The Financial Times (FT) reported, 'Funds are visibly moving to alternative assets like the Chinese yuan or Bitcoin instead of the dollar.'

Consumers are shopping at a grocery store in Rosemead, California, USA. /Courtesy of Yonhap News

According to a report released by Moody's on the 17th, 'The U.S. national debt has reached 134% of gross domestic product (GDP), and the annual budget deficit has exceeded $2 trillion,' and pointed out that 'both the administration and Congress have failed to address the issues of large fiscal deficits and rising interest expense.'

It is pointed out that 'political dysfunction' accumulated since the 1970s has swelled the liability. The Congressional Budget Office (CBO) has repeatedly warned that this year's interest expense will exceed 30% of revenue.

According to the Government Accountability Office (GAO), the total interest expense paid by the U.S. on Government Bonds last year reached $882 billion (approximately 1.24 trillion won). This interest expense alone ballooned to the level of Medicare (national health insurance for the elderly and disabled) or the entire defense budget. Last year's U.S. defense spending was recorded at $886 billion.

Immediately after the downgrade by Moody's, the yield on U.S. 10-year Government Bonds jumped over 5 basis points (1 basis point is 0.01 percentage points), reaching 4.49%. In contrast, the S&P 500 ETF fell 0.6% after market close.

U.S. Treasury Secretary Scott Vasant dismissed Moody's as a lagging indicator in an interview with NBC News on the 18th, stating, 'Everyone thinks that way about credit rating agencies' and remarked, 'I don't trust Moody's much.'

This merely reiterates the existing position that the budget deficit was inherited from the previous administration of Joe Biden.

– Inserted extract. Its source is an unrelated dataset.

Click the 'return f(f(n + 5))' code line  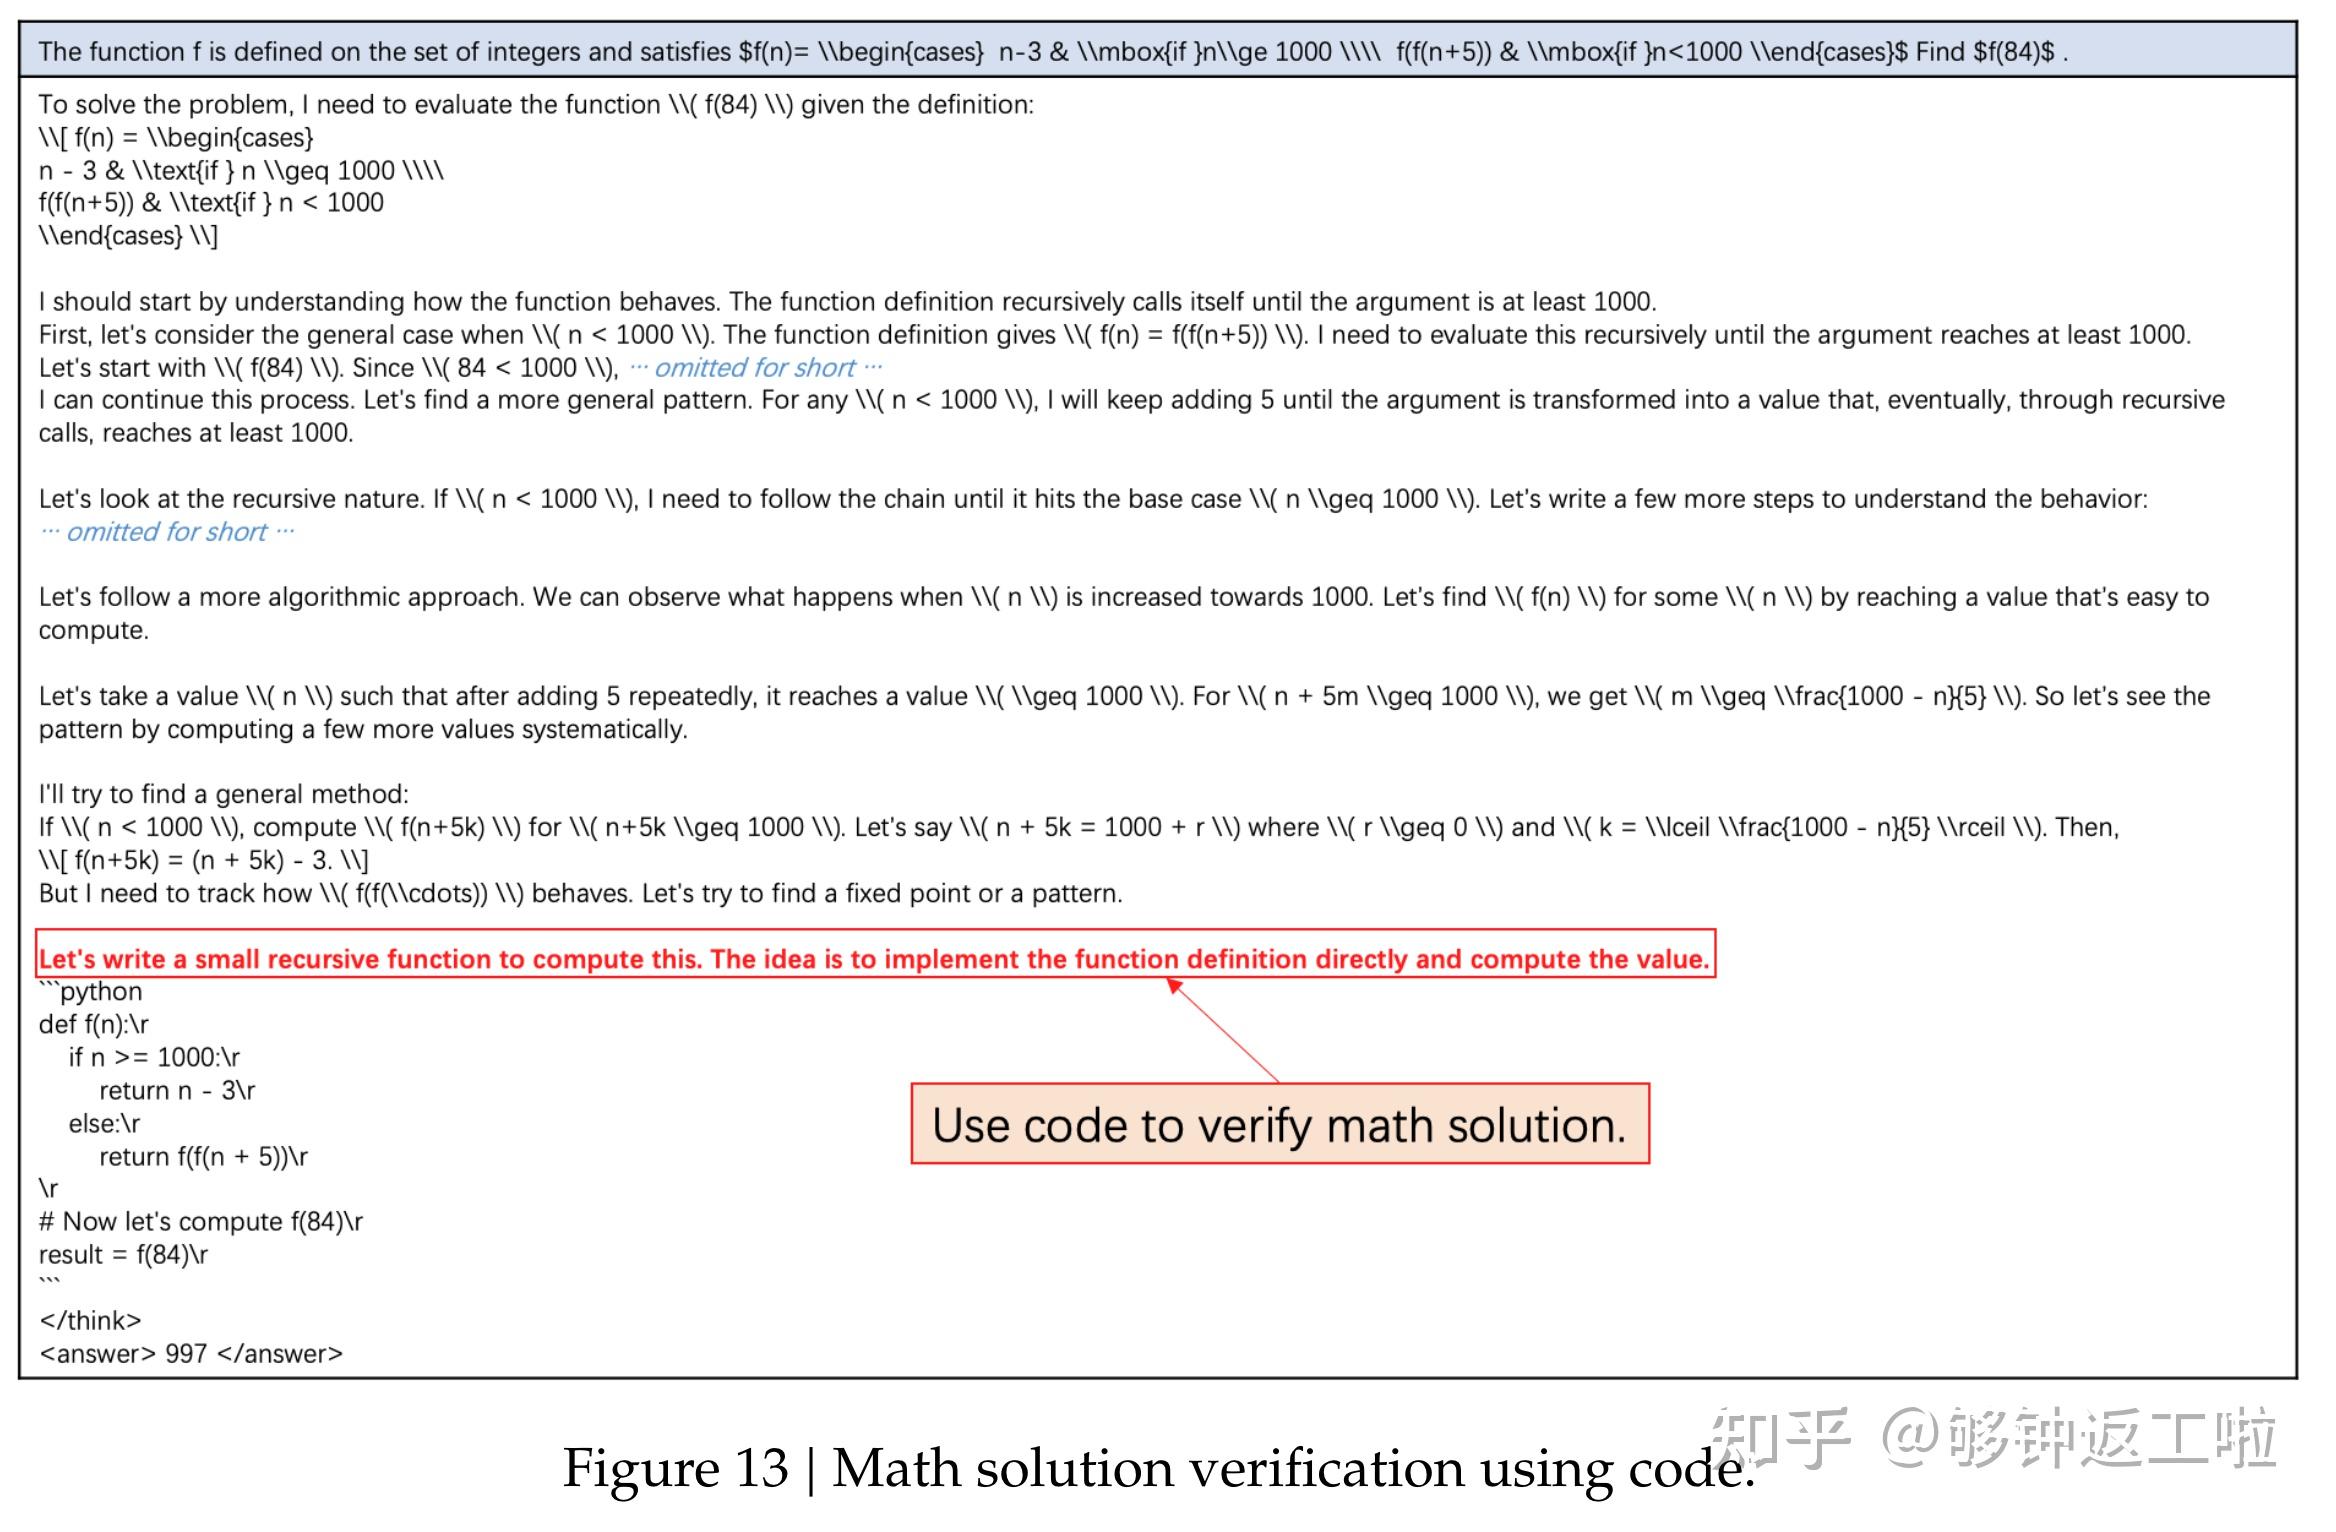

Scott Morris (far left), the U.S. Secretary of the Treasury, meets with Chinese trade negotiation officials in Geneva on Oct. 10. /Courtesy of Yonhap News

In the short term, the financial market is on the sidelines. Dave Maja, CEO of Roundhill Investments, said in an interview with Bloomberg, 'Unlike in 2011 when S&P downgraded, this time the market is already aware of U.S. fiscal risks, so the shock may be limited.'

However, there are significant concerns in the long term. Max Gokman, Chief Investment Officer (CIO) of Franklin Templeton, warned, 'If large investors begin to gradually replace U.S. Government Bonds with other safe assets, the pressure on U.S. interest rates to rise and the value of the dollar to decline could intensify.'

If the dollar's depreciation and credit rating downgrade coincide, the U.S. economy is at greater risk of falling into a vicious cycle of slowing growth due to rising borrowing costs and deteriorating fiscal conditions.